Asal Usul Suku Sumba

Suku Sumba berada di Pulau Sumba yang menduduki wilayah Kabupaten Sumba Barat dan Sumba Timur. Berdasarkan cerita yang turun temurun, konon Sumbu lahir dari empat pendaratan para leluhur. Menurut Wohangara dan Ratoebandjoe dalam Woha (2008:40) menyatakan bahwa pendaratan para leluhur tu diatur strategi seakan-akan mau melakukan pengepungan terhadap tanah Humba sebagai berikut:

1.      Rombongan I mendarat di Haharu Malai Kataka Linndi Watu

2.      Rombongan II mendarat di La Panda Wai Mananga Bokulu.

3.      Rombongan III mendarat di Wula Waijilu-Hongga Hillimata.

4.      Rombongan IV mendarat di Mbajiku Padua Kambata Kundurawa.

Di Sumba Barat dan Sumba Timur ini mengalami perbedaan keyakinan terhadap adat akibat dari pengaruh moderenisasi. Suku Sumba cukup dikenal sebagai suku yang masih menjaga kuat adat. Namun, di Kabupaten Sumba Timur terjadi pergeseran  terutama kaum mudanya. Beberapa dari mereka sudah mulai terpengaruh dari segi berpakaian dan tidak hanya itu, yang lebih parahnya lagi adalah mereka mulai lupa pada bahasa ibunya sendiri. Ini mejadi keprihatinan pemerintah Sumba terhadap kepercayaan adat mereka. Terlepas dari itu adat budaya suku Sumba masih terjaga sampai hari ini.

Kepercayaan mereka adalah kepercayaan khas daerah Marapu, setengah leluhur, setengah dewa, masih amat hidup ditengah-tengah masyarakat Sumba ash. Mereka menganut paham Dinamisme. Marapu menjadi falsafah dasar bagi berbagai ungkapan budaya Sumba mulai dari upacara-upacara adat, rumah-rumah ibadat (umaratu) rumah-rumah adat dan tata cara rancang bangunnya, ragam-ragam hias ukiran-ukiran dan tekstil sampai dengan pembuatan perangkat busana seperti kain-kain hinggi dan lau serta perlengkapan perhiasan dan senjata.

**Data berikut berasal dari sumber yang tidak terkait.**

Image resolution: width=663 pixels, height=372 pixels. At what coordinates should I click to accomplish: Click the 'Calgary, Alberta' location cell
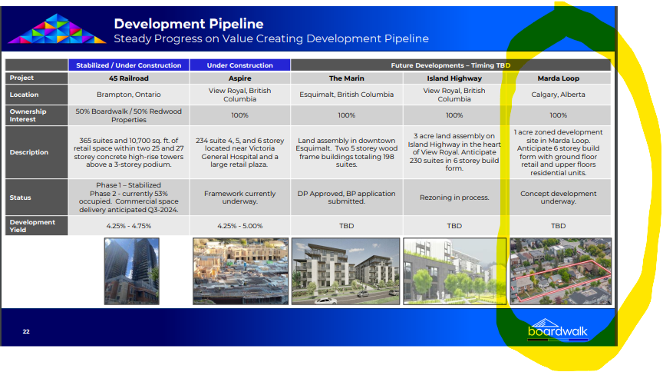(558, 95)
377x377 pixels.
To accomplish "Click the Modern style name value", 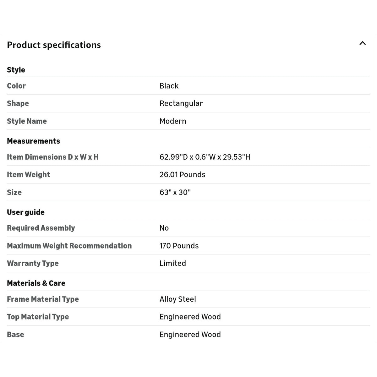I will click(x=173, y=121).
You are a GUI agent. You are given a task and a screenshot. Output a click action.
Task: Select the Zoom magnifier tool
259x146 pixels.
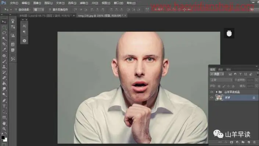point(4,128)
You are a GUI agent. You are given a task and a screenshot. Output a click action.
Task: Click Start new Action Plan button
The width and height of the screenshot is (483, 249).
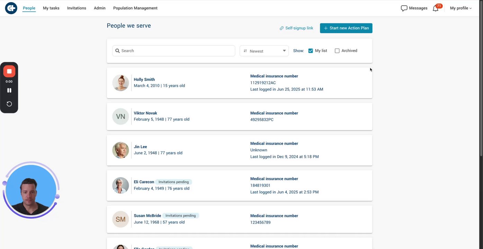(346, 28)
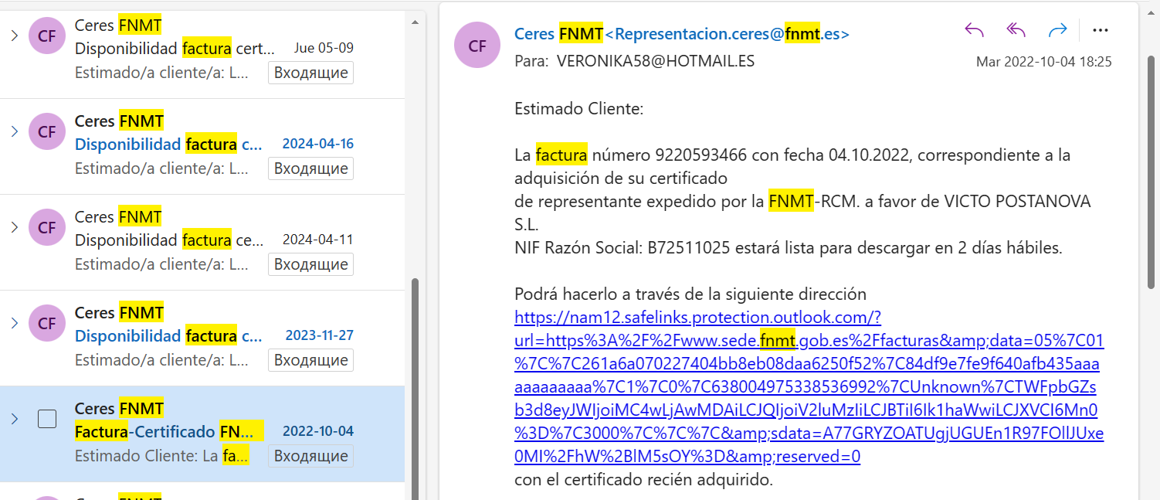Tick the checkbox on the selected Factura-Certificado email
The height and width of the screenshot is (500, 1160).
[x=47, y=419]
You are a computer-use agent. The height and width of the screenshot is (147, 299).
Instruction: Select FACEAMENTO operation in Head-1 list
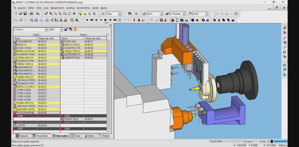pyautogui.click(x=25, y=41)
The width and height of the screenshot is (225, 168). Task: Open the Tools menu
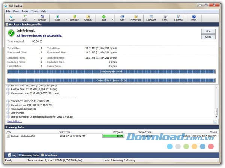click(x=34, y=12)
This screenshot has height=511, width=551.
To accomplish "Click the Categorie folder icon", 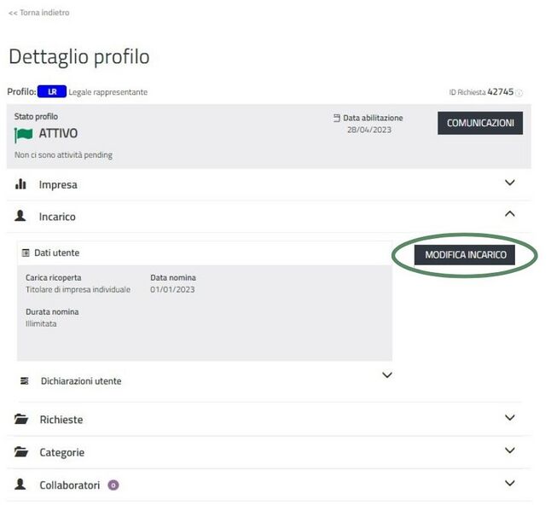I will pyautogui.click(x=21, y=452).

Di Sumba stratifikasi sosial masih diterapkan. Strata sosial antara kaum bangsawan (maramba), pemuka agama (kabisu) dan rakyat jelata (ata) masih berlaku, walaupun tidak setajam dimasa lalu dan jelas juga tidak pula tampak lagi secara nyata pada tata rias dan busananya. Sehingga pakaian pada rakyat Sumba itu mejadi penting karena akan menentukan berada di strata sosial mana ia. Hal ini ditunjukkan oleh kain yang berlembar-lembar menumpuk badan mereka.

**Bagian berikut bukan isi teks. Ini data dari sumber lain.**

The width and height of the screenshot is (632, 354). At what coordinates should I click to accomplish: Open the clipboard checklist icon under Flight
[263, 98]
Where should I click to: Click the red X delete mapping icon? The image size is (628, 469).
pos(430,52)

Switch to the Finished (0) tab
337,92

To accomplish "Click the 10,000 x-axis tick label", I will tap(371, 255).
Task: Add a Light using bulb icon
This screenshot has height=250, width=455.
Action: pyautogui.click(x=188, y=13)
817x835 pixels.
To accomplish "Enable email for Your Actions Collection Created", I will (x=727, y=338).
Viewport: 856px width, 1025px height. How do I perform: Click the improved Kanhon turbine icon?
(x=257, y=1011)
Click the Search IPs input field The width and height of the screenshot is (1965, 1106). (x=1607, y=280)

Busana pada pria misalnya. Busana pria Sumba terdiri atas bagian-bagian penutup kepala, penutup badan dan sejumlah penunjangnya berupa perhiasan dan senjata tajam. Sebagai penutup badan digunakan dua lembar hinggi yaitu hinggi kombu dan hinggi kaworu. Hinggi kombu dipakai pada pinggul dan diperkuat letaknya dengan sebuah ikat pinggang kulit yang lebar. Hinggi kaworu atau kadang-kadang juga hinggi raukadama digunakan sebagai pelengkap. Di kepala dililitkan tiara patang, sejenis penutup kepala dengan lilitan dan ikatan tertentu yang menampilkan jambul. Jambul inilah dapat diletakkan di depan, samping kiri atau samping kanan sesuai dengan maksud perlambang yang ingin dikemukakan. Jambul di depan misalnya melambangkan kebijaksanaan dan kemandirian. Hinggi dan tiara terbuat dari tenunan dalam teknik ikat dan pahikung. Khususnya yang terbuat dengan teknik pahikung disebut tiara pahudu.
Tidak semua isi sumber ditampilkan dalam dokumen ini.